Before you can build your charts, however, you first need to know a little bit more about the data set you’re working with. This will allow you to choose the appropriate variables and configurations. To that end, let’s take a closer look at your candy data set.
The candy data comes from the FiveThirtyEight blog and is the result of 8,371 people voting on random matchups between candy types (with the ultimate outcome being to select their favorite type of Halloween candy). Two candies are pitted against each other at a time, and each of the 8,371 people vote on which one they prefer. These votes are then tallied so that each candy type has a single number representing the percentage of matchups in which it won.

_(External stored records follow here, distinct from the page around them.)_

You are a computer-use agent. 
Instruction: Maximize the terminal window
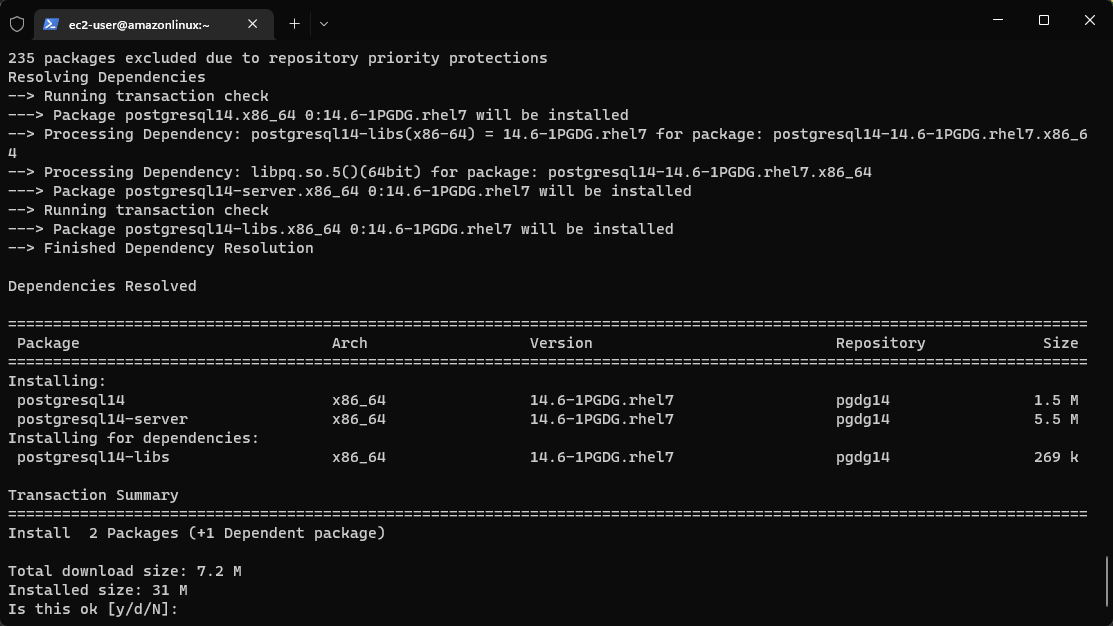1043,20
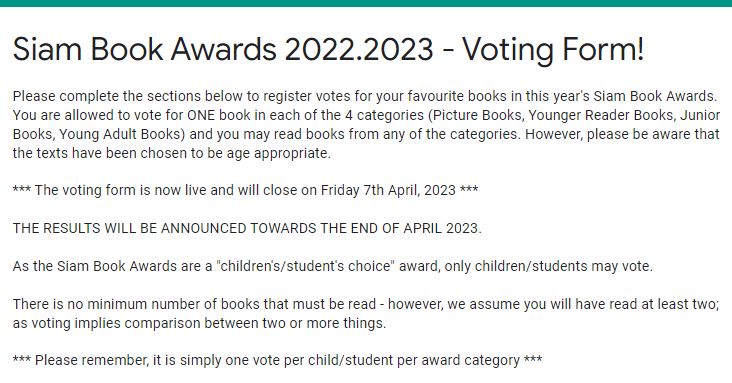The height and width of the screenshot is (383, 732).
Task: Click '2022.2023' in the form title
Action: [359, 49]
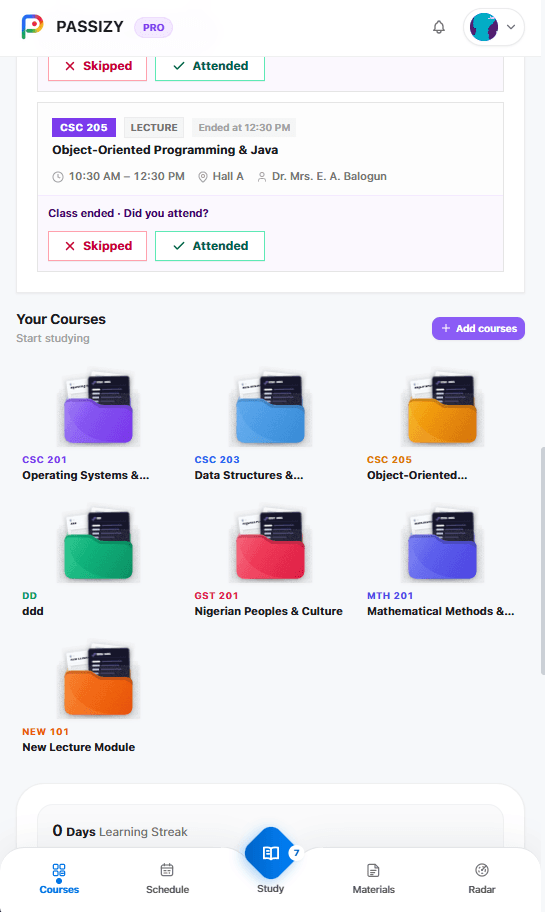The height and width of the screenshot is (912, 545).
Task: Open the CSC 205 yellow folder
Action: pyautogui.click(x=443, y=408)
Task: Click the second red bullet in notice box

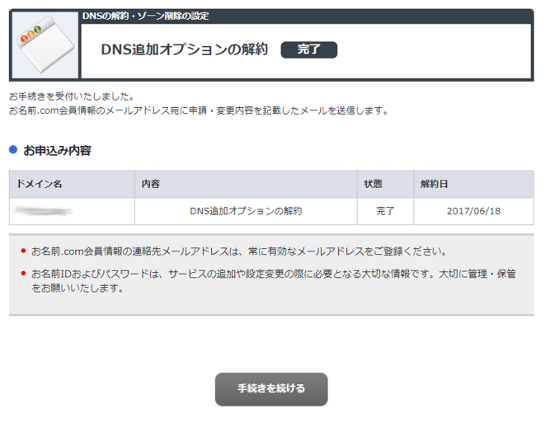Action: coord(23,273)
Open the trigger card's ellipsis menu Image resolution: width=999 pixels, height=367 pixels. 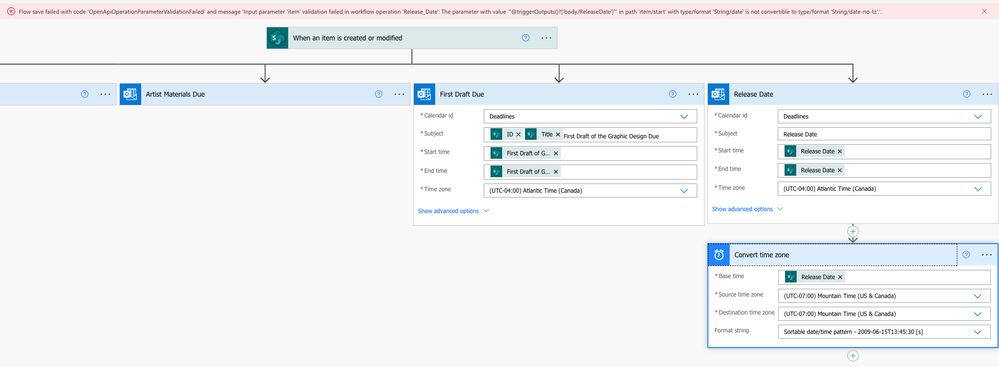pyautogui.click(x=546, y=38)
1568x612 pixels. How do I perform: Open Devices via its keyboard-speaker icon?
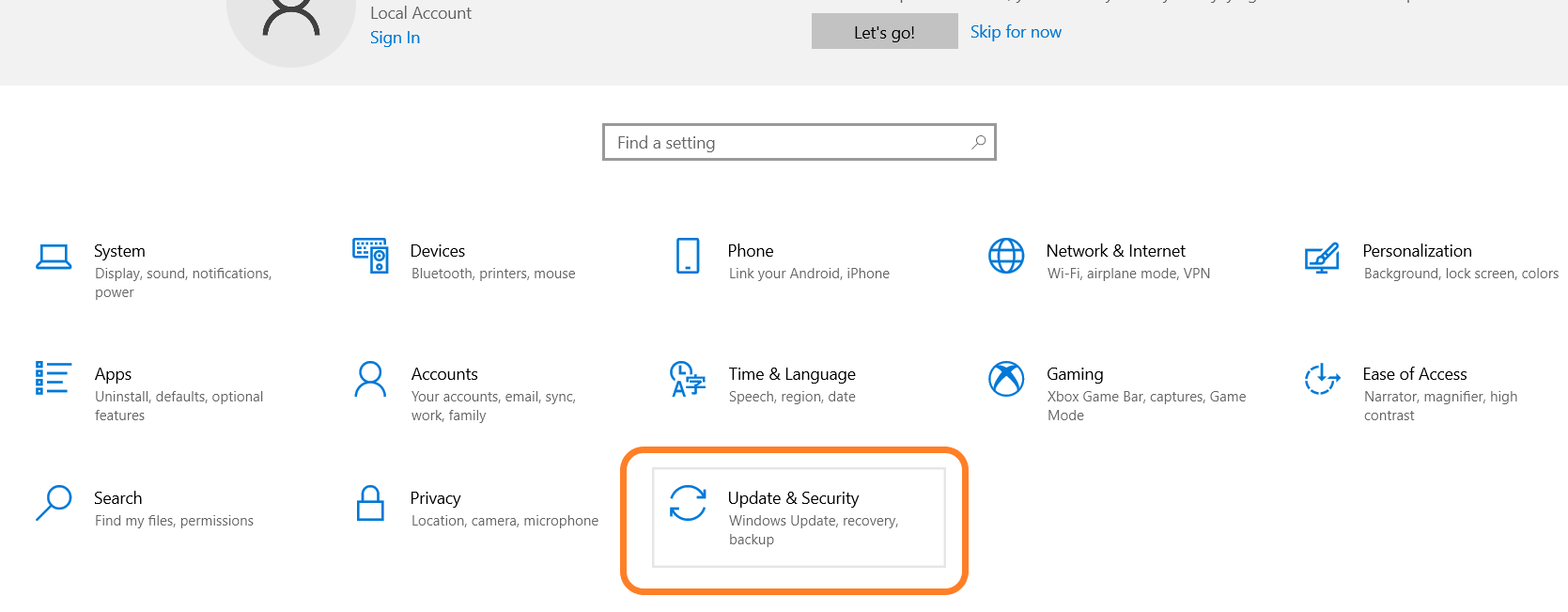pos(370,256)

The candy types themselves come with descriptive variables indicating their contents—such as whether they contain chocolate or caramel — as well as variables representing sugar content, relative price, and manufacturing company.
Take a minute to open the Excel file and look at the data yourself. You should always check your raw data, either by looking at it directly in Excel or by looking at the overall statistics of the data (if the data set is too large). Trying to work with data you don’t understand yet will only lead to you needing to rework your visualizations once you do understand it.
Notice that some of the columns include text (e.g., “manufacturer” and “hardness”), others contain continuous numbers (e.g, “sugarpercent,” “pricescale,” and “winpercent.”), and the rest only include 1s and 0s (e.g., “chocolate,” “fruity,” “caramel,” etc.).This 1s-and-0s nomenclature is commonly used in data sets to represent yes/no or true/false answers. They’re what are known as “indicator variables.” In the chocolate column, for instance, the 1s signify that the candy in question does contain chocolate as an ingredient, while the 0s signify that it doesn’t contain any chocolate. Take a look at some of the 1s in the “chocolate” column to see if you recognize any of the candy names!
2.2. Converting Dimensions & Measures in Tableau
Remember learning about continuous (green) and discrete (blue) data and dimensions and measurements in the previous Lesson? Now, it’s time to really dig in and learn the differences between these two measurements. Doing so will help you better understand how to make charts in Tableau quicker and with more accuracy. Plus, there are a few things about this data set that you’ll need to correct in order for Tableau to work correctly (which is why it’s good to look at your data first!).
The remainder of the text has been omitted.